• EXTRAIT CHOISI:

§ §

Critiques filtrées sur 5 étoiles  
Sortent de la brume, par la magie de la plume de Kazuo Ishiguro qui m'emporte délicieusement avec ses pleins et ses déliés, des êtres fantastiques : Ogres, Elfes, Lutins, qui autrefois surgissaient d'un bois pour calmer la fin, pullulaient autour d'une eau stagnante ou pour les derniers s'aventuraient au sein du logis d'un humain. En ces temps maintenant révolus, ces créatures étranges et de longtemps oubliées, non seulement, côtoyaient les hommes, mais parfois venaient à les tourmenter, le plus souvent à l'heure du premier sommeil, se mélangeant à leurs rêves agités, troublant leurs nuits, les maintenant éveillés. Et je n'ai pas encore parlé de la plus connue et terrible d'entre elles : Quéric, une Dragonne, crainte des monts aux vallées. Pour les hommes en ce haut moyen-âge, pas vraiment de quiétude, ou alors trompeuse, hasardeuse et temporaire, car ces êtres, dont nous n'avons plus qu'un très lointain et très vague souvenir, étaient bels et biens vivants, si pas dans la réalité à tout le moins dans l'imaginaire collectif des hommes; ce qui avouons-le, revient au même dans ces pays de brumes et de légendes.

§ §

• DONNÉES FOURNIES:
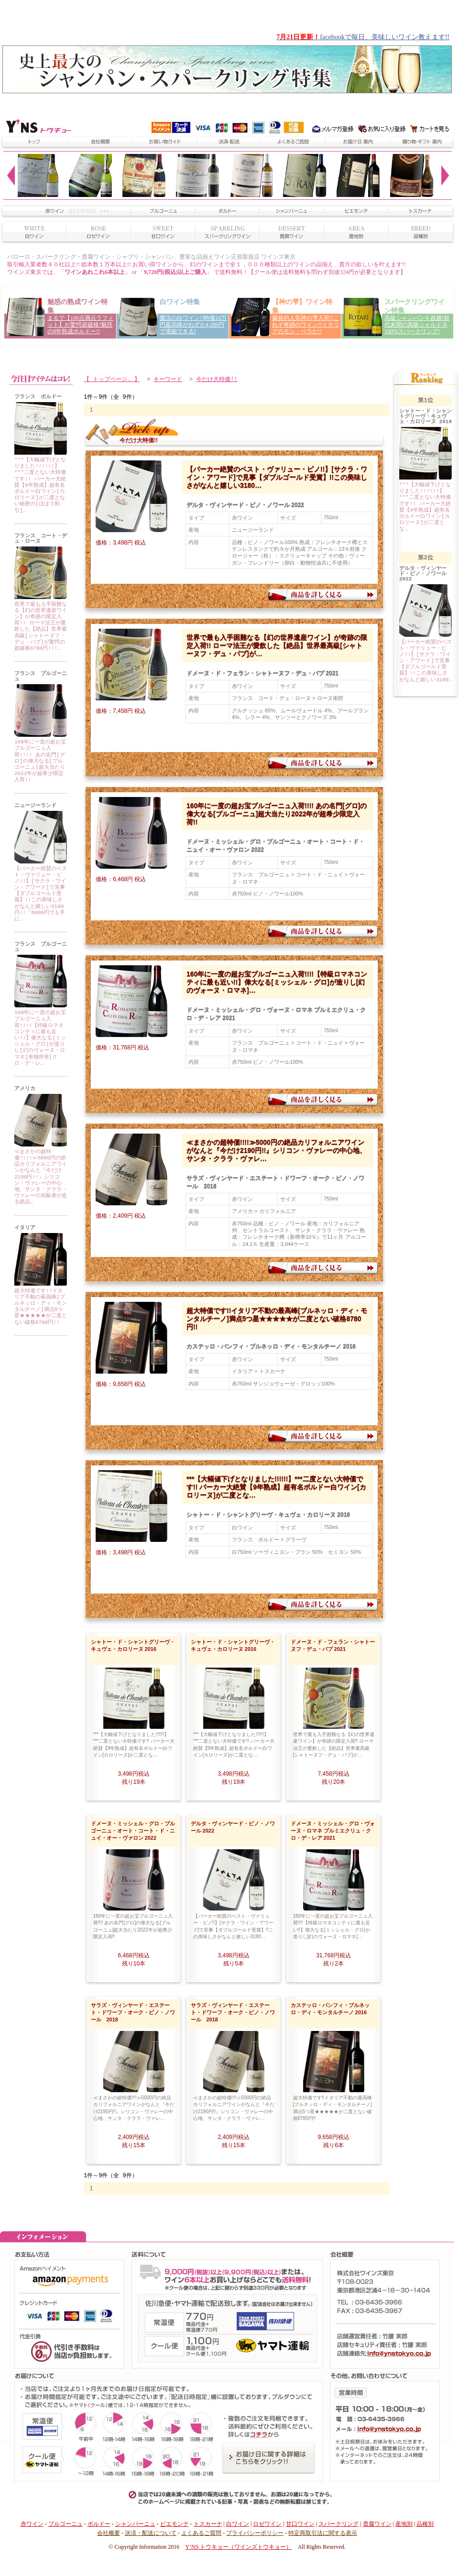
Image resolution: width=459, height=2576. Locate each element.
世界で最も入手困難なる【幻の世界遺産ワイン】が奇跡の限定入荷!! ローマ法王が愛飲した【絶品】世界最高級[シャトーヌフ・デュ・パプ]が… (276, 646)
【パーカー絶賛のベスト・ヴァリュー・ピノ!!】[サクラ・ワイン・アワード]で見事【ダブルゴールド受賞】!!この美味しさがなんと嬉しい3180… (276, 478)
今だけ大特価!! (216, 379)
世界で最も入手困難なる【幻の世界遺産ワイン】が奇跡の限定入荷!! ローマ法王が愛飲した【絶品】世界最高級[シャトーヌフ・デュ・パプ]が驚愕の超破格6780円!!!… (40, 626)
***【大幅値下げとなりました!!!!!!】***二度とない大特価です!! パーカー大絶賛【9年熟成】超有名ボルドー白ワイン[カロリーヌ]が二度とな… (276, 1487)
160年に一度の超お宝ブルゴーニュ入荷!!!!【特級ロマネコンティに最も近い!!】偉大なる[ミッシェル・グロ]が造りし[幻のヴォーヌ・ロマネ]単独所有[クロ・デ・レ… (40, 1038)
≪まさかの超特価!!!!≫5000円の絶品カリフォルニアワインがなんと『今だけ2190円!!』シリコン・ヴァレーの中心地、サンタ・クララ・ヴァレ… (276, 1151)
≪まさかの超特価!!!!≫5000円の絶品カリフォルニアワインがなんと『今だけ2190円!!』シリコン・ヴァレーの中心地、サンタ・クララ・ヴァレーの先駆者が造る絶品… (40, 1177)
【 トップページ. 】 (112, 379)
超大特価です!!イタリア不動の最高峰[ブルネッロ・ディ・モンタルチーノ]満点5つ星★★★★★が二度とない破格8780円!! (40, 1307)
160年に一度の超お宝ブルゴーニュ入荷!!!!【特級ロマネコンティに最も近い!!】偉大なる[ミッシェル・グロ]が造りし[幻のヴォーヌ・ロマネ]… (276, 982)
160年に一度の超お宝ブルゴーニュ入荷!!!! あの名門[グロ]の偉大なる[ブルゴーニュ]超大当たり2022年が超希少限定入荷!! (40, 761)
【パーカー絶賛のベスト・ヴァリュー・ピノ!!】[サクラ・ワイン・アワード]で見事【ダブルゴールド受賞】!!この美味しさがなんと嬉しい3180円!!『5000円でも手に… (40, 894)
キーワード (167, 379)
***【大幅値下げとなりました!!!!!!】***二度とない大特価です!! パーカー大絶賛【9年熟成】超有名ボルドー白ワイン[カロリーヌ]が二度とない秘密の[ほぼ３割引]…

§ §

• TRAVAIL DEMANDÉ:
1. Répondez aux questions suivantes à partir de la critique du roman de Kazuo Ishiguro.
(a) Quelles créatures fantastiques sont nommées juste après les mots « des êtres fantastiques » ?
(b) Comment s'appelle la dragonne présentée comme la plus connue et la plus terrible ?
(c) À quel moment ces créatures venaient-elles le plus souvent tourmenter les hommes ?
2. Poursuivez la critique du roman de Kazuo Ishiguro après sa dernière phrase.
Le matériel n'a aucun rapport avec l'extrait choisi.

• RÉPONSES PAR CONSIGNE:
1.
(a) Des Ogres, des Elfes et des Lutins.
(b) Elle s'appelle Quéric.
(c) À l'heure du premier sommeil.

2.
Et puis le grand roi Arthur était mort de quelques années seulement que déjà son souvenir s'effaçait. La crainte qu'il inspirait peu à peu se dissipait dans les mémoires, les bienfaits d'une paix fragile bien moins vivaces que les affres des sanglantes batailles. Planait donc une menace voilée, le plus souvent ignorée, mais à l'Est, chez les Saxons, loin de la douceur de la brume, germaient la haine, le désir de la vengeance et l'appel du sang. Ainsi vivaient les hommes, sans grande lucidité et dans la précarité. S'agit-il de la verte Irlande avec ses lacs, ses rivières et ses tourbières, ses plaines et ses monts du Connemara ? S'agit-il du Lake district, ou au Nord du mur d'Adrien, des Midlands ou carrément les Highlands ? Peu importe car l'écriture d'Ishiguro, entre récit de chevalerie, épopée fantastique et merveilleuse odyssée, nous offre au long de ce lent cheminement une oeuvre mythique, universelle, intemporelle.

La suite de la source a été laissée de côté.